Borsa İstanbul neden coştu? Ekonomist Oğuz Demir açıkladı

Borsa İstanbul 100 (BIST 100) endeksi, günün işlemlerinde 11.301 puana kadar yükselerek tüm zamanların en yüksek seviyesini gördü. Bu rekor, 18 Temmuz 2024 tarihinde ulaşılan 11.252 puanlık önceki tarihi zirvenin üzerine çıktı. Borsa İstanbul’da BIST 100 endeksi 13 ay sonra yeni bir rekor kırmış oldu.

AÇILIŞTA YÜKSELİŞLE BAŞLADI

Güne önceki kapanışa göre 61,25 puanlık artışla başlayan BIST 100 endeksi, yüzde 0,55 oranında yükselerek 11.195 puana ulaştı. Gün içi yükselişini sürdüren endeks, yaklaşık 13 ay sonra tarihi bir rekora imza atarak 11.301 seviyesini test etti.

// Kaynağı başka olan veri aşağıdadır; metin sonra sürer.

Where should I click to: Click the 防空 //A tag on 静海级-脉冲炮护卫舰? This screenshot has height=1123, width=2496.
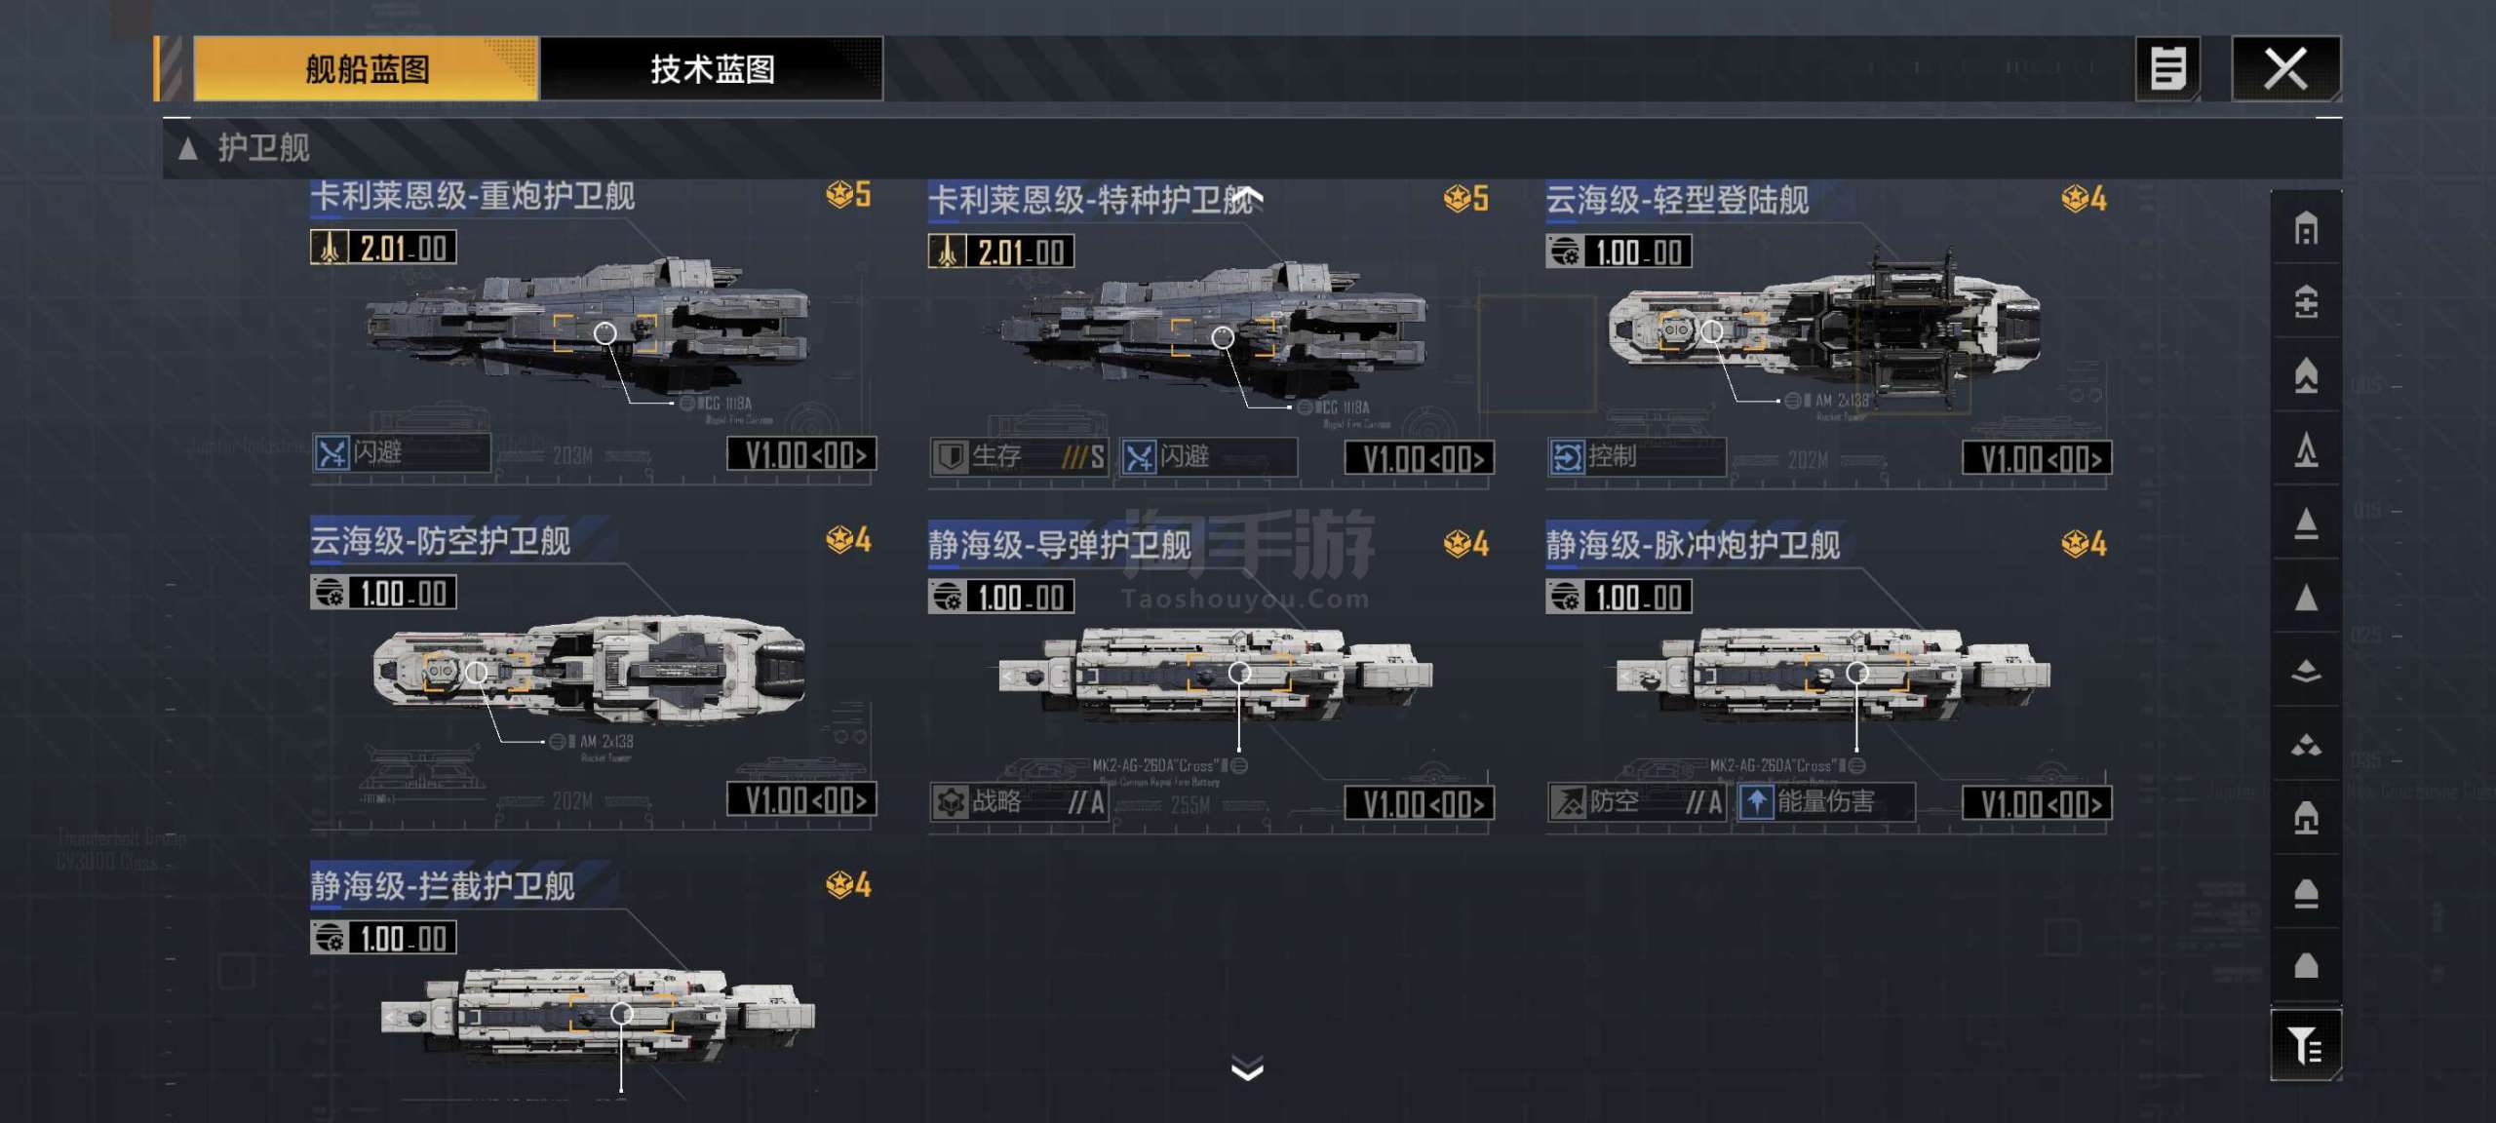pos(1637,802)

Yaşanan bu gelişmeyi “Günübirlik Politikalar, Kaybolan Yarınlar” başlıklı yazısında değerlendiren Ekonomist Doç. Dr. Oğuz Demir bunun bir yanılsama olduğuna işaret etti.

“İKİ FOTOĞRAF VAR”

“Türkiye’nin bugünkü ekonomik manzarasını iki fotoğrafla özetlemek mümkün.” diyen Demir, birinci fotoğraf olarak borsada yaşanan yükselişi anlattı.

Demir şunları kaydetti: “Borsa İstanbul’un tarihi zirveye tırmandığı, ekranların yeşile boyandığı,
yatırımcıların zafer havasında kutlama yaptığı bir bahar sahnesi var.”

İkinci fotoğraf diye Demir şunları anlattı: “Enflasyon altında ezilen maaşlar, borçla ayakta kalmaya çalışan haneler ve geleceğe kaygıyla bakan milyonların yüzlerindeki yorgunluk… Bir fotoğrafta ekranlarda yeşil rakamlar, diğerinde market kasasında kıpkırmızı yüzler.”

İstanbul Büyükşehir Belediyesi’ne yönelik operasyonlarda Ekrem İmamoğlu’nun gözaltına alındğı 19 Mart tarihine işaret eden Demir “Daha beş ay önce, 19 Mart’ta başlayan siyasi operasyonların ardından borsa yatırımcısına son 17 yılın en ağır darbesini vurmuştu. O zirveden bugüne uzanan yol, bir iyileşmeden çok, iki mecburiyetin ürünü:” dedi ve iki mecburiyeti alternatifsizlik ve kısa vadeli adrenalin diye açıkladı.

“Benim gördüğüm yerden borsadaki rekor, ekonomide artan güvenin değil
alternatifsizliğin bir yansımasıdır.” dedi.

“ASIL TEHLİKE…”

Oğuz Demir “Asıl tehlike” diyerek bu parlama ile ekonomideki temel direklerin sessiz çürümenin gizlenmesi olduğunu ifade etti. “Çürümeyi anlamak için, Türkiye’de servetin son yirmi yılda nasıl el değiştirdiğine bakmak gerekiyor.” diye ekledi.

“YARININ ÇOK DAHA BÜYÜK KRİZİNE DOĞRU İLERLİYORUZ”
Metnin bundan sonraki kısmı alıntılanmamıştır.